Susana Canonica öffnet die Tür ihrer Praxis für Physiotherapie in der Berner Altstadt. Die 45-Jährige mit dem kurzen Haar wirkt voller Tatendrang. Sie steht mit beiden Beinen im Leben, ist nicht nur Therapeutin, sondern auch Miteigentümerin der Tapas-Bar Volver.
Doch Susana Canonica trägt auch einen belastenden Rucksack mit sich herum. Sie wurde ab 2016 von einem Stalker nicht in Ruhe gelassen. Was mit Liebesbriefen begann, ging mit elektronischen Postkarten weiter. Diese sind bis heute auf dem Laptop gespeichert, als Beweismittel.
Über 400 Postkarten
Ein besonders böses Beispiel liest sie vor: «Der Frühling macht alles neu: Per sofort ist – mit Namen eine andere Person – in Bern der alleinige Eigentümer vom Bar Volver.» Zudem habe die abgebildete Frau in allen Restaurants und Take-aways der Stadt Bern zehn Jahre Hausverbot.

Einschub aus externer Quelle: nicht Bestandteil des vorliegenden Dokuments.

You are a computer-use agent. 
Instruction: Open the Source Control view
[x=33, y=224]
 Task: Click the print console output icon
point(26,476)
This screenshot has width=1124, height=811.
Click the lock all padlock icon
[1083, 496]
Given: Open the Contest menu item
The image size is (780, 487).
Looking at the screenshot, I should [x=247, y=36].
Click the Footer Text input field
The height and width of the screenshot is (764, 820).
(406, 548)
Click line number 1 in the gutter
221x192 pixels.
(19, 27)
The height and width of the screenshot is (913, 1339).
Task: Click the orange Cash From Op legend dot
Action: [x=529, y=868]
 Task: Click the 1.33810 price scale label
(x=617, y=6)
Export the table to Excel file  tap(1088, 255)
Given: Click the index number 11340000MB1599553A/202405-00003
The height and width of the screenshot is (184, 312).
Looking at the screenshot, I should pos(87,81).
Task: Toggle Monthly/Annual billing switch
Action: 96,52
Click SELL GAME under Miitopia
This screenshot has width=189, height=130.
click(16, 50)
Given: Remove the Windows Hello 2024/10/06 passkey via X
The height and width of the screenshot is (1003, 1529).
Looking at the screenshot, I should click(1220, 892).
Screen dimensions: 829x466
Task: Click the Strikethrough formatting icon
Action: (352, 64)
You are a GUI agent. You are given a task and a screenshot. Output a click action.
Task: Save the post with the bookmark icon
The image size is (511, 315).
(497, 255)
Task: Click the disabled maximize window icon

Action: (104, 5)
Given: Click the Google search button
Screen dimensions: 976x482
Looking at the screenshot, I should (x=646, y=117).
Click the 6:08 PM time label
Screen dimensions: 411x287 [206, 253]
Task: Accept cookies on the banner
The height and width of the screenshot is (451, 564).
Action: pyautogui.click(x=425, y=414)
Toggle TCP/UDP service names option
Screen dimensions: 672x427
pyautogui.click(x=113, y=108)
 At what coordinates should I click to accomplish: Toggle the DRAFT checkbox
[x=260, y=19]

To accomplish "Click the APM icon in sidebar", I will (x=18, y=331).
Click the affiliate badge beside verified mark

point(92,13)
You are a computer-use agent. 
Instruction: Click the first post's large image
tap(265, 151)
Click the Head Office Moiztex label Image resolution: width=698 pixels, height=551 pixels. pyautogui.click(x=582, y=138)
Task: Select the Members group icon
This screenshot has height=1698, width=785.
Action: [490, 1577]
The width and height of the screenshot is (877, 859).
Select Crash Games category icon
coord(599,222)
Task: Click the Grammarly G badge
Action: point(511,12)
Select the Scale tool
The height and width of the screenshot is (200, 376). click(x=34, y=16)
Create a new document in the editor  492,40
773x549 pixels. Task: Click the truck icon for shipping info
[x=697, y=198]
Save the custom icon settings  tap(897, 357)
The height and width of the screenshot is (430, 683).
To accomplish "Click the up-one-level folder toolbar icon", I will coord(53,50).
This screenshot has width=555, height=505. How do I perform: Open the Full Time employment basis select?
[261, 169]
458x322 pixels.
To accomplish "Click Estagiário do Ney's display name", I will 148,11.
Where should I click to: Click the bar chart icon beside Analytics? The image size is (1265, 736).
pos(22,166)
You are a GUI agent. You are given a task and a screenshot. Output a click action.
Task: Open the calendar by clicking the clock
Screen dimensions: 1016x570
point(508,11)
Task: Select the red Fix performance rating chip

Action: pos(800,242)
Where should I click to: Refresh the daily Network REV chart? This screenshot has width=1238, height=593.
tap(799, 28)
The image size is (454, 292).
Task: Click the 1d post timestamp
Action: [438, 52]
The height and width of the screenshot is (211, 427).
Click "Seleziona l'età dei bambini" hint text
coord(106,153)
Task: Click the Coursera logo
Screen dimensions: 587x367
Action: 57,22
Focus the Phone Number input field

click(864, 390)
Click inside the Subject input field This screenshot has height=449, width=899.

Das Bild zeigte Susana Canonica. Die Postkarte ging auch an andere Bars in Bern. Und ihr wurde das zu viel. Auch, weil der Mann ihr und dem Geschäftsmitinhaber des Volver unzählige verleumderische SMS geschickt hatte. Da dauerte das Stalking schon eineinhalb Jahre.
Der Mann, den sie hinter den über 400 versandten Postkarten vermutete, war Stammgast im Volver in Bern, wie sich später herausstellte. Er kam oft am Nachmittag vorbei und bestellte Espresso und Schokoladenkuchen.
Das unangenehme Gefühl kommt über die Dauer und ist schleichend.
Nach der bösen Postkarte und den SMS stellte sie den Stalker. Und machte klar, dass sie keinen Kontakt will. Dieser stritt ab, dass die digitalen Postkarten von ihm stammten. Einzig die Liebesbriefe ganz am Anfang gab er zu.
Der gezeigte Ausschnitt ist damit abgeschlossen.